SOURCE DOCUMENT:
<<<<

The IRG last met face to face on February 22nd , when we were joined by Fr Gerry Maguinness, new General Secretary of BCOS along with Michael McGrath. That was a very useful meeting following the publication of the first two independent audits, conducted by the Social Care Institute for Excellence (SCIE), of the Archdiocese of St Andrews and Edinburgh and the Diocese of Galloway, and we were able to announce that the 2020 Independent audits would be of the Dioceses of Motherwell and Aberdeen.
Prior to the lockdown, we had anticipated that the start of the 2020 audit process would have been on April 21, and we were planning a “Lessons Learned” conference in June. Now we are working with SCIE to determine if some of the preparatory work with the next two Dioceses can be done by working remotely to allow a quick start to the face to face elements of the audits. We will keep you informed of how we progress that. Both initial audits have been a valuable learning experience for all of us.
On these first two completed audits, we are now arranging what may have to be on-line meetings to offer assistance to both dioceses on possible ways of implementing the action points for improvement that emerged in the audits, and we will have formal follow up meetings at the end of the 6 month period since publication to acknowledge the progress which has been made. We are very grateful for the ready cooperation we have received from both the Archdiocese and the Diocese.Events have recently unfolded in ways which none of us could have anticipated. While we are deprived of personal contact, churches and our shared connections through our communities will be very important and a vital part of our survival strategies. It will also be important not to let our focus drift. Mindful of the responsibilities placed on us, the IRG met virtually on the 18 April 2020 when we were given sight of the online Audits of each diocese for 2019 conducted on behalf of BCOS.
The work of safeguarding is particularly important at a time when people are physically isolated, may have less support than usual and may be worried and frightened. We are grateful for the many ways in which diocesan safeguarding staff have continued to link with the IRG, to complete their annual office audits / action plans and to plan for future events. We know that behind the safeguarding staff there are people attending DRAMTS and DSAG meetings - virtual of course.
There are hundreds of volunteers who remain committed across parishes in Scotland. Neither do we forget the work of Religious Orders and their communities who have also helped us with information and ideas, particularly about support to victims and survivors, and we look forward to meeting with them and the new Chair of the Religious Order Commission Geraldine Bienkowski.

>>>>

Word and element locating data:

<<<<

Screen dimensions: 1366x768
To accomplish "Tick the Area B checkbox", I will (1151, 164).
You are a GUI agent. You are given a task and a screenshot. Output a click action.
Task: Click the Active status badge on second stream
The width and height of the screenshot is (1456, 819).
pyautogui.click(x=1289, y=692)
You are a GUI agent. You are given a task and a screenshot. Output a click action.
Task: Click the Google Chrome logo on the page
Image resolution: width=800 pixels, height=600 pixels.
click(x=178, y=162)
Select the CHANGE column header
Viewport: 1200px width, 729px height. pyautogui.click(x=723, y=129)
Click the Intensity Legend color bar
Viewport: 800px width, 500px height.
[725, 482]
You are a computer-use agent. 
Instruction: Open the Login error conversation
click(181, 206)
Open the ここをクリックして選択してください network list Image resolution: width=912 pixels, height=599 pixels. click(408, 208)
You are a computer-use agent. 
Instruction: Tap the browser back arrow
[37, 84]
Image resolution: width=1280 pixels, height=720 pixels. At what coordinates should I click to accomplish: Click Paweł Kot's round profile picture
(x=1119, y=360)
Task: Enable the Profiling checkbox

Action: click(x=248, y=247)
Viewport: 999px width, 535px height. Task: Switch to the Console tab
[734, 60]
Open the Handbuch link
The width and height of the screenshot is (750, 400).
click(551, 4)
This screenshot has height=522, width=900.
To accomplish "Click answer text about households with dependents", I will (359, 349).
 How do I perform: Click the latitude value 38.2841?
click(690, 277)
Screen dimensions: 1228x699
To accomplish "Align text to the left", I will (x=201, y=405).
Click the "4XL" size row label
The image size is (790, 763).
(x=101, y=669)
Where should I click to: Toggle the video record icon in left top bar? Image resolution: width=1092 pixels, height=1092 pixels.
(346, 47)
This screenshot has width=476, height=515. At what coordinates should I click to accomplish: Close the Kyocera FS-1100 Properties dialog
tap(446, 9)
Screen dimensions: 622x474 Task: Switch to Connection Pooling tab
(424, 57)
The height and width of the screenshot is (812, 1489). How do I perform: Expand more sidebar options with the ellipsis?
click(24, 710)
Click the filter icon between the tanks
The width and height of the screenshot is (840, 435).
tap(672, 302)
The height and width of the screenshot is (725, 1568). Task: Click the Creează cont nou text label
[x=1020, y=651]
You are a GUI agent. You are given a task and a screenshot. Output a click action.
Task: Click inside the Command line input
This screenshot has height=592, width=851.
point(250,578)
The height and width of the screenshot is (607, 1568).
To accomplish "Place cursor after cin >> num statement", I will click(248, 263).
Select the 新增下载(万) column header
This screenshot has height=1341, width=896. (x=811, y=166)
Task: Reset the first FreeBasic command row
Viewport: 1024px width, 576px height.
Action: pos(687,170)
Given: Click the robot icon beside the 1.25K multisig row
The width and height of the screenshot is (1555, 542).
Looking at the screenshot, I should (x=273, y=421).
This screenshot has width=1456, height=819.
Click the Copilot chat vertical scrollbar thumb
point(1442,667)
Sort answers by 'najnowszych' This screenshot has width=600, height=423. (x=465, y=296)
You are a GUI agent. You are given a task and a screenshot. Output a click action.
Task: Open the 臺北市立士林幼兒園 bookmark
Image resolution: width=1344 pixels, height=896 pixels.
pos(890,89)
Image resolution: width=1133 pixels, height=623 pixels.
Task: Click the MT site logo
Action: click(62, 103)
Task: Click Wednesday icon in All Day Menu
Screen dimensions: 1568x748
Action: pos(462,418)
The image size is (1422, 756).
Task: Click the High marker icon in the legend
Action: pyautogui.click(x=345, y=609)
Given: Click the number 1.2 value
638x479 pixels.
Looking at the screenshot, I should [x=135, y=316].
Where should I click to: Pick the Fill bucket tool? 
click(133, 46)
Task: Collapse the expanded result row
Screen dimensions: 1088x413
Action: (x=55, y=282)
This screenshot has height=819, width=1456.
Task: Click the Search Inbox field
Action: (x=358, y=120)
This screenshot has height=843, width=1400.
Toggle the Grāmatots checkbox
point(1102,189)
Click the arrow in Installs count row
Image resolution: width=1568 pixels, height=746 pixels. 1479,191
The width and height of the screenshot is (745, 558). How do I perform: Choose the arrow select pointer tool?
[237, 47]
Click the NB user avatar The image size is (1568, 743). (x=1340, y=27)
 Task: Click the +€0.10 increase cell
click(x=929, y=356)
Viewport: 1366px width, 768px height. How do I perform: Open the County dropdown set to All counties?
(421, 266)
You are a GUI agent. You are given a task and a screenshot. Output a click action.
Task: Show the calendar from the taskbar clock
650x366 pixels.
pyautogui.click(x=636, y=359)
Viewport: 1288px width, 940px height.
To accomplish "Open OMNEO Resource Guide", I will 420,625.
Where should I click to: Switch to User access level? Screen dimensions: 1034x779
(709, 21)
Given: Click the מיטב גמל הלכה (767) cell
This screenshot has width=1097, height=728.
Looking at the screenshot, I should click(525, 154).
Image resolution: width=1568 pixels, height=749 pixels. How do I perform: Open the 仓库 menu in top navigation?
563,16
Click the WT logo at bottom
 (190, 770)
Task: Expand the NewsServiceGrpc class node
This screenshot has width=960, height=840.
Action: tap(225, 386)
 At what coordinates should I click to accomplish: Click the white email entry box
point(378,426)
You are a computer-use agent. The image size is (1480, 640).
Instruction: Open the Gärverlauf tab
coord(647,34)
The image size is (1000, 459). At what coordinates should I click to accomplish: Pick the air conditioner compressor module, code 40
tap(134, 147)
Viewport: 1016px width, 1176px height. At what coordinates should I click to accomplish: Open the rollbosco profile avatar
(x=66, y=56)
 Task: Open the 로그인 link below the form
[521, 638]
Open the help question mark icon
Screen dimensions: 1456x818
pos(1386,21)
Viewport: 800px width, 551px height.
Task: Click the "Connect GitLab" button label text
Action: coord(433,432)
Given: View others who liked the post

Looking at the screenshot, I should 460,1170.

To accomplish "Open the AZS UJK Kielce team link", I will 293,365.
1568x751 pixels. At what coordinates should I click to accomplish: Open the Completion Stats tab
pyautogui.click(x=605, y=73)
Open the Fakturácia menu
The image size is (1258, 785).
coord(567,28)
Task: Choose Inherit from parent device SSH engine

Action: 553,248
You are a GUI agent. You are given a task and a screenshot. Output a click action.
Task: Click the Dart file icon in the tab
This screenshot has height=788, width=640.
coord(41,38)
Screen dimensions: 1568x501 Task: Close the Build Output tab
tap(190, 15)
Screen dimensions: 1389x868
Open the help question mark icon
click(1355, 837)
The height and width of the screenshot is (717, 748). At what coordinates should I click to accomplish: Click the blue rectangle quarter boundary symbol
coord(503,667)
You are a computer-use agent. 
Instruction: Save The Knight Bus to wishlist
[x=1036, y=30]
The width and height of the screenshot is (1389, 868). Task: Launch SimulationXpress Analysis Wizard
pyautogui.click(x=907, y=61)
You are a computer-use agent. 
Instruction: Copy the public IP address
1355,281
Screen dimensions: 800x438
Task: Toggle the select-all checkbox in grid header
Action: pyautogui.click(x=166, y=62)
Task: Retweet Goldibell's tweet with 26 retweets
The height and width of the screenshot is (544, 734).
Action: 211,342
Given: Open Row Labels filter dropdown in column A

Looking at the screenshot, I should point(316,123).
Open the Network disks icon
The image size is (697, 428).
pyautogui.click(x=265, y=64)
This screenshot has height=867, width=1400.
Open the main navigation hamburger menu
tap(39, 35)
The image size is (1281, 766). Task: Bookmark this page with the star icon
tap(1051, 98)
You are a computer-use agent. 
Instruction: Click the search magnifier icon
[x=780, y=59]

>>>>

TASK LIST:
a. In the safeguarding update, on what date did the IRG meet virtually?
b. Continue the safeguarding update from its final sentence.

ANSWERS IN ORDER:
a. 18 April 2020

b.
A Memorandum of Understanding has been agreed with Bishops’ Conference, which will guide the process and shared oversight of future audits. This is the result of much collaboration, good will and a commitment to learning from the experiences of all involved.
We are happy to report that representatives of the IRG have been welcomed at the DSAG Safeguarding Advisory Group meetings in 6 Dioceses with the final 2 in planning. Themes from those meetings will form part of our 2020 annual report. We have an agreed Action Plan and will be tracking diocesan action plans against the recommendations of the McLellan report, which gives our mandate and framework.
Finally, we have had many conversations about the Outreach events. After a successful meeting in the Archdiocese of Glasgow in 2019 and agreement about dates, further such events are on hold partly because of some capacity issues in late 2019 and now the Public Health emergency. We have new provisional dates and are determined to proceed as soon as practical. Preparatory work is ongoing.
The Outreach events are hosted by IRG members and organised jointly with Diocesan Safeguarding offices. They are open to anyone, regardless of status, who wants to find out about the IRG’s work and to contribute ideas about how safeguarding can improve. They are not training events, though there is some input. They are opportunities, in as safe a place as we can collectively make it, to talk about safeguarding, knowing that the impacts of abuse still resonate for many people. Sharing ideas about how safeguarding practice can improve further, particularly in relation to the support and care of those hurt, helps the IRG and may help others.
Although these are not survivor-specific events, a guiding principle for the IRG is a recognition that victims and survivors will be present in any gathering. We understand that many people affected by abuse feel that they have not been heard. As you will know, Helen Liddell, the Chair of the IRG, has made it her mission to ensure that survivors are at the heart of safeguarding. In facilitating these sessions we bear that in mind. We know too of other events organised by Dioceses, such the ‘Grief to Grace’ event scheduled to take place in Paisley Diocese when circumstances allow.
These are troubling times for all of us. We will do our best as an IRG to live up to the mission given us. We never lose sight of the importance of independence, and we recognise the driving commitment of many in the Church to ensure that the vulnerable among us are protected and shielded with love and compassion.